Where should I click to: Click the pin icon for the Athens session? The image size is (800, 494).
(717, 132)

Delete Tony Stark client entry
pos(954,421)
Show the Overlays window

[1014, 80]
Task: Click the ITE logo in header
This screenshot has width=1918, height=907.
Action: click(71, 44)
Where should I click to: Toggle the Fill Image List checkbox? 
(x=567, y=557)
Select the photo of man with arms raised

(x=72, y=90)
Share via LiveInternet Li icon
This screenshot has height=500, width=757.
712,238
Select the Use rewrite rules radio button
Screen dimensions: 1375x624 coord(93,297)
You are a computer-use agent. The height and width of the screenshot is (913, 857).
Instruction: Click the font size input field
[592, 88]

####

> _Task requirements_
Format the material above as a Markdown table with a Row column for numbering and a Line column for the text. Leave out blank lines.

> _Expected answer_
| Row | Line |
|---|---|
| 1 | Where should I click to: Click the pin icon for the Athens session? The image size is (800, 494). |
| 2 | (717, 132) |
| 3 | Delete Tony Stark client entry |
| 4 | pos(954,421) |
| 5 | Show the Overlays window |
| 6 | [1014, 80] |
| 7 | Task: Click the ITE logo in header |
| 8 | This screenshot has width=1918, height=907. |
| 9 | Action: click(71, 44) |
| 10 | Where should I click to: Toggle the Fill Image List checkbox?  |
| 11 | (x=567, y=557) |
| 12 | Select the photo of man with arms raised |
| 13 | (x=72, y=90) |
| 14 | Share via LiveInternet Li icon |
| 15 | This screenshot has height=500, width=757. |
| 16 | 712,238 |
| 17 | Select the Use rewrite rules radio button |
| 18 | Screen dimensions: 1375x624 coord(93,297) |
| 19 | You are a computer-use agent. The height and width of the screenshot is (913, 857). |
| 20 | Instruction: Click the font size input field |
| 21 | [592, 88] |